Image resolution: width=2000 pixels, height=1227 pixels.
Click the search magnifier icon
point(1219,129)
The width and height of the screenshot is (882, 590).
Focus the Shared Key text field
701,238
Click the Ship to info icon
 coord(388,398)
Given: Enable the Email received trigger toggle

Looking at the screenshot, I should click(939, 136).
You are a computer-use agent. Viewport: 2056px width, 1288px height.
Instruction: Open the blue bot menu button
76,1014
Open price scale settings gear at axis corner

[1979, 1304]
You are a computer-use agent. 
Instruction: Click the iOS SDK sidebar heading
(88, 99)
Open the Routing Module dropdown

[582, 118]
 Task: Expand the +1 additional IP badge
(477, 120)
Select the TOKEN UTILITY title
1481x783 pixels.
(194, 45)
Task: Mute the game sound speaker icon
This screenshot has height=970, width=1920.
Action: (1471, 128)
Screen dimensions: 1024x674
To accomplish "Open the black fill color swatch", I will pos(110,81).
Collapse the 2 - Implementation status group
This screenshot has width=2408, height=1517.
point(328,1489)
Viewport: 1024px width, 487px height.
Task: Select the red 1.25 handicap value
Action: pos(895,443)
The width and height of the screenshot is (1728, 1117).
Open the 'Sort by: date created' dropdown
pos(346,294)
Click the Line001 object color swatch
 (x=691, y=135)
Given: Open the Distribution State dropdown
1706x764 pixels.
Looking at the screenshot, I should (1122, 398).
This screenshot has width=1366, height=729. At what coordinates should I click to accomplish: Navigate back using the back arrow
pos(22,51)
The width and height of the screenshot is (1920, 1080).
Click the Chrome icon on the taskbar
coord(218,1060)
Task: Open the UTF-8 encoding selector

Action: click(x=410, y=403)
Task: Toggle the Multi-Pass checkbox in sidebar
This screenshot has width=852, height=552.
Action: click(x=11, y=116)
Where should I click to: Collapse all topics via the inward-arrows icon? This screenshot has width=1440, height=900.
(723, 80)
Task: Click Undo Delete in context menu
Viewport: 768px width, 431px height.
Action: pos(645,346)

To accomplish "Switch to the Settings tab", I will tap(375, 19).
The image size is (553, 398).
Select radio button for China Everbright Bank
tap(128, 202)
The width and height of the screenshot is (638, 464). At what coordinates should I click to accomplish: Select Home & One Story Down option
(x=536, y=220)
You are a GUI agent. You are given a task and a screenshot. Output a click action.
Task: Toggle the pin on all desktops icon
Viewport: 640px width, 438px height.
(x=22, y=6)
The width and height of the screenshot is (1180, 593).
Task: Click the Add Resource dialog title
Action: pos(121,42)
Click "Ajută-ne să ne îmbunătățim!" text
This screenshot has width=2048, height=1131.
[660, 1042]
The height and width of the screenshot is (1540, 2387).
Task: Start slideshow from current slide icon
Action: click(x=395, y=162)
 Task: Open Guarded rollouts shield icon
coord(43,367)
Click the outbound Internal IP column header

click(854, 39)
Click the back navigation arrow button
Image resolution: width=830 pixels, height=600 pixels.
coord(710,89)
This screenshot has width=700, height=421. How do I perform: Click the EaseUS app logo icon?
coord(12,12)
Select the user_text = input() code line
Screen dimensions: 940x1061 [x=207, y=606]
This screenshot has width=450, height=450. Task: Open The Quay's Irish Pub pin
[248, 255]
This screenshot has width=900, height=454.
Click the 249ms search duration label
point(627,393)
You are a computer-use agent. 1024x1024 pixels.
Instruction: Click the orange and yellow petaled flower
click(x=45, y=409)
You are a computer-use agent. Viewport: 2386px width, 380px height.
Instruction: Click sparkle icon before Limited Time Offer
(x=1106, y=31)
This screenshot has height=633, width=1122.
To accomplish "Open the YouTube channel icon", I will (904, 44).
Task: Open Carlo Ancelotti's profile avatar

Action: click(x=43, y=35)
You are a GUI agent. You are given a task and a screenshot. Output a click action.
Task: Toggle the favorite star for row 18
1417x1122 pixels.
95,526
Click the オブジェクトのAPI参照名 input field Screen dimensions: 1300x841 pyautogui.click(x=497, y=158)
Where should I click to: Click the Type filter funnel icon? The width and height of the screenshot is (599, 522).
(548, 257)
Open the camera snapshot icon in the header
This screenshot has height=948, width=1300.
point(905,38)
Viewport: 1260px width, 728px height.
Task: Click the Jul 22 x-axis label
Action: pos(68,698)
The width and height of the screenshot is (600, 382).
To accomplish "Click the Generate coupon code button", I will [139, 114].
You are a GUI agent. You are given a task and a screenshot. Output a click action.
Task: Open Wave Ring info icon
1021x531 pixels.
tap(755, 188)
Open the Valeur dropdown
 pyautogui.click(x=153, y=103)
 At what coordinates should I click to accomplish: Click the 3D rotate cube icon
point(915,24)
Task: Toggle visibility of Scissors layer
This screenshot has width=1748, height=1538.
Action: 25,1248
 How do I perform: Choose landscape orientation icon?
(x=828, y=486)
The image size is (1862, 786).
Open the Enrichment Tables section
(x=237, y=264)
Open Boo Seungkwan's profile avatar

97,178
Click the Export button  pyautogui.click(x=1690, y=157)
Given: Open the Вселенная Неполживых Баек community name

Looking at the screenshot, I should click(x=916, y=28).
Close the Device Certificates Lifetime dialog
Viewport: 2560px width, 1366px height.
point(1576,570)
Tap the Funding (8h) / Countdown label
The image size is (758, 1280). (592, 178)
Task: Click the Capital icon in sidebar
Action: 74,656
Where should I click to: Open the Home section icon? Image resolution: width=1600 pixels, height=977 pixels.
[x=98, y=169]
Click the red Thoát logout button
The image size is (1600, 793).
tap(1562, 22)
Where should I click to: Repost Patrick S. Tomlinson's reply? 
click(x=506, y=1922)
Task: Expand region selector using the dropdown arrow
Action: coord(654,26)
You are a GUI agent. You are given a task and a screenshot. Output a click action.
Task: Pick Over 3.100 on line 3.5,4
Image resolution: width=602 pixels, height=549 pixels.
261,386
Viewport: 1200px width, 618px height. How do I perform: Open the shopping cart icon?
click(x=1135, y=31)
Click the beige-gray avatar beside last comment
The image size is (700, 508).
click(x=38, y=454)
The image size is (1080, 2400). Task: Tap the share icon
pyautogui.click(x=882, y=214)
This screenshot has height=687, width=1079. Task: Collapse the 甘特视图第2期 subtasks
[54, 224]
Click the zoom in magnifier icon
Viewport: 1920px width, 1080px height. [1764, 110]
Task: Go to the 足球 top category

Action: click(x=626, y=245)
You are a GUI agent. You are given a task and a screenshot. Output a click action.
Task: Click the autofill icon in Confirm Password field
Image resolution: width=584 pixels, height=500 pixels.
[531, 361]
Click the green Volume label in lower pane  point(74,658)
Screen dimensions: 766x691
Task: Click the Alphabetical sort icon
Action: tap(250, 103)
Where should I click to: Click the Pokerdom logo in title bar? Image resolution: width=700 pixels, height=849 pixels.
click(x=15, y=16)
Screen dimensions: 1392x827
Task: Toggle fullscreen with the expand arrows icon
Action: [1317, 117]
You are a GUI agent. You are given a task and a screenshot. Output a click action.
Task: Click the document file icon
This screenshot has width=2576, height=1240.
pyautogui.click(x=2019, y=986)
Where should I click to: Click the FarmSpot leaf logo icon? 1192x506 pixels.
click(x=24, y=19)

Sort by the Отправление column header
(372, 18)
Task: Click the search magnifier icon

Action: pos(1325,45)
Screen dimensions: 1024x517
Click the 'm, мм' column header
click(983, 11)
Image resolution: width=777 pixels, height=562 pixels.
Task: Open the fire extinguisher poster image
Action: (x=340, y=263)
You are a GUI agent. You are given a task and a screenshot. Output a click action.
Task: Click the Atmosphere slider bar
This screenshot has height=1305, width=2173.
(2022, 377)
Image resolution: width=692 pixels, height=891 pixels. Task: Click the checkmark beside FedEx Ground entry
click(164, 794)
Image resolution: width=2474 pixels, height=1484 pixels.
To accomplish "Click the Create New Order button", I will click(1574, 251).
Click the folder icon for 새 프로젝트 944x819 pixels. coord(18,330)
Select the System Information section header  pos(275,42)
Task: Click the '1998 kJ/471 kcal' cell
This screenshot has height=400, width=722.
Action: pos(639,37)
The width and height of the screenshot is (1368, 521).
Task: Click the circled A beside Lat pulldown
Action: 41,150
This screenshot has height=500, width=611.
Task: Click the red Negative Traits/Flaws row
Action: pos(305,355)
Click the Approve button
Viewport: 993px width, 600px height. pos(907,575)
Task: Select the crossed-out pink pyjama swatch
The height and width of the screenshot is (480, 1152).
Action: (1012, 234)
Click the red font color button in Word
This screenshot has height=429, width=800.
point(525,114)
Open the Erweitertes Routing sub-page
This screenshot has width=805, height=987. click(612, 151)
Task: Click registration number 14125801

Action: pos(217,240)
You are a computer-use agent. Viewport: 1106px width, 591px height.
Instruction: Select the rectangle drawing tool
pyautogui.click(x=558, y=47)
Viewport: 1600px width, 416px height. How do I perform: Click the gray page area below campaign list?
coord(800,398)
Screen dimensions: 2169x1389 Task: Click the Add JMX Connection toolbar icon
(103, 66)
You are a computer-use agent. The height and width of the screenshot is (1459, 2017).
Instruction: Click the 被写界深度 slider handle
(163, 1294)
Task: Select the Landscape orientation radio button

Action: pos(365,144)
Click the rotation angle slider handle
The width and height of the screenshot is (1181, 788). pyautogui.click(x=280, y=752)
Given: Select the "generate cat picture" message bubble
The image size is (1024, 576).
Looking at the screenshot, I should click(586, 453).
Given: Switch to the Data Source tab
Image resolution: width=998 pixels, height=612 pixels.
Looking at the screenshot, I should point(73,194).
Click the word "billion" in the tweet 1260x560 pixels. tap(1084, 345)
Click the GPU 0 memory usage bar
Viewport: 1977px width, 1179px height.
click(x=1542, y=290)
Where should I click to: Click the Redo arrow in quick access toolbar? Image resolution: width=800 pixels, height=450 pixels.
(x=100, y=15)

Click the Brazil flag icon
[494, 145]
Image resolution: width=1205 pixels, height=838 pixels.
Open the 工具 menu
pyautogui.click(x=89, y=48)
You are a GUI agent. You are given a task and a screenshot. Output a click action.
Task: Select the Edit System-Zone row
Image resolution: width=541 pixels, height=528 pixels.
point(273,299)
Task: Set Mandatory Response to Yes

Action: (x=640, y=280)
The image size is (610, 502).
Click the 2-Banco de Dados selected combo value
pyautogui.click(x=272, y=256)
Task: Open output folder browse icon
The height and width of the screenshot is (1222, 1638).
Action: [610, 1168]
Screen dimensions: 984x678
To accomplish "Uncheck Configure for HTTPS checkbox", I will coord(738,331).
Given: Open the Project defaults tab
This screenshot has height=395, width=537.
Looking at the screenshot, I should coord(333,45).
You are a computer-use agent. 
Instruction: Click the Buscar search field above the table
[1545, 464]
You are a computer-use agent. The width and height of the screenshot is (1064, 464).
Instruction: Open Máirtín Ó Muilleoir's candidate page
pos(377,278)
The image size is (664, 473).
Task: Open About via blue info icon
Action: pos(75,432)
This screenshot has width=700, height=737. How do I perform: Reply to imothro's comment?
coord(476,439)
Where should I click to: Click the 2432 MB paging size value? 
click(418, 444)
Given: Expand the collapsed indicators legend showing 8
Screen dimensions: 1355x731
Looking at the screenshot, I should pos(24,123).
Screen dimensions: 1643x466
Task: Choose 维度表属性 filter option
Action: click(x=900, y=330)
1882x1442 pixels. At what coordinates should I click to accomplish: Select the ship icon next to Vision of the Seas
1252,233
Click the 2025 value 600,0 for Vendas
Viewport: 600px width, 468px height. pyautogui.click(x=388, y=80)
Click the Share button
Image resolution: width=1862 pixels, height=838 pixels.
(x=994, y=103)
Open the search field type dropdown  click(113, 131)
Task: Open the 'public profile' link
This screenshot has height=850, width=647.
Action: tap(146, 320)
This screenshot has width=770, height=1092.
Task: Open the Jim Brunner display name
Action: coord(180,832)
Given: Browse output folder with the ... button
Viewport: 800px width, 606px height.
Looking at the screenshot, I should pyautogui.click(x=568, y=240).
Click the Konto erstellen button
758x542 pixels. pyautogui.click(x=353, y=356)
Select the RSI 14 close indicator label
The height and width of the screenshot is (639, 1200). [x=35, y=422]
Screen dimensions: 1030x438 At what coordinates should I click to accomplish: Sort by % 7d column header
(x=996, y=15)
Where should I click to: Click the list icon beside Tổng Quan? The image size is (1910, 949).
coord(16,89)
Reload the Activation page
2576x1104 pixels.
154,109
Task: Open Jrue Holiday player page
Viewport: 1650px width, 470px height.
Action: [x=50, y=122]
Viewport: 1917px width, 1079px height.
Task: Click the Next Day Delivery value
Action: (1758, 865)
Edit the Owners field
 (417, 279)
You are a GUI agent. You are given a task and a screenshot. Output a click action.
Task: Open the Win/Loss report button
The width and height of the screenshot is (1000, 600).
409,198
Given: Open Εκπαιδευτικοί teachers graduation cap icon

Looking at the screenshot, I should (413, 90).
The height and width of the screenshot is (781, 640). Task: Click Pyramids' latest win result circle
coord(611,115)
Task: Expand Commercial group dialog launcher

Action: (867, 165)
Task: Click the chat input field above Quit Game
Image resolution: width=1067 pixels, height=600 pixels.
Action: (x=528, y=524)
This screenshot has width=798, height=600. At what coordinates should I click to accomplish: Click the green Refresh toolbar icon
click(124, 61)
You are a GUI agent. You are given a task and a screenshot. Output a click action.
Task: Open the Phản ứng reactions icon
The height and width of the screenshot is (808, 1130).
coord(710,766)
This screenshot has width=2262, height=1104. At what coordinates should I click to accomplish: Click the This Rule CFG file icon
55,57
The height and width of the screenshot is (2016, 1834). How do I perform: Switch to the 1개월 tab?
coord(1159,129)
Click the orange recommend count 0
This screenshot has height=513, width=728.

EXERCISE TASK: Return the lines from the one containing "You are a computer-use agent. The height" through the one containing "Action: pos(365,144)", unchanged and including both ends.

EXERCISE OUTPUT:
You are a computer-use agent. The height and width of the screenshot is (1459, 2017).
Instruction: Click the 被写界深度 slider handle
(163, 1294)
Task: Select the Landscape orientation radio button

Action: pos(365,144)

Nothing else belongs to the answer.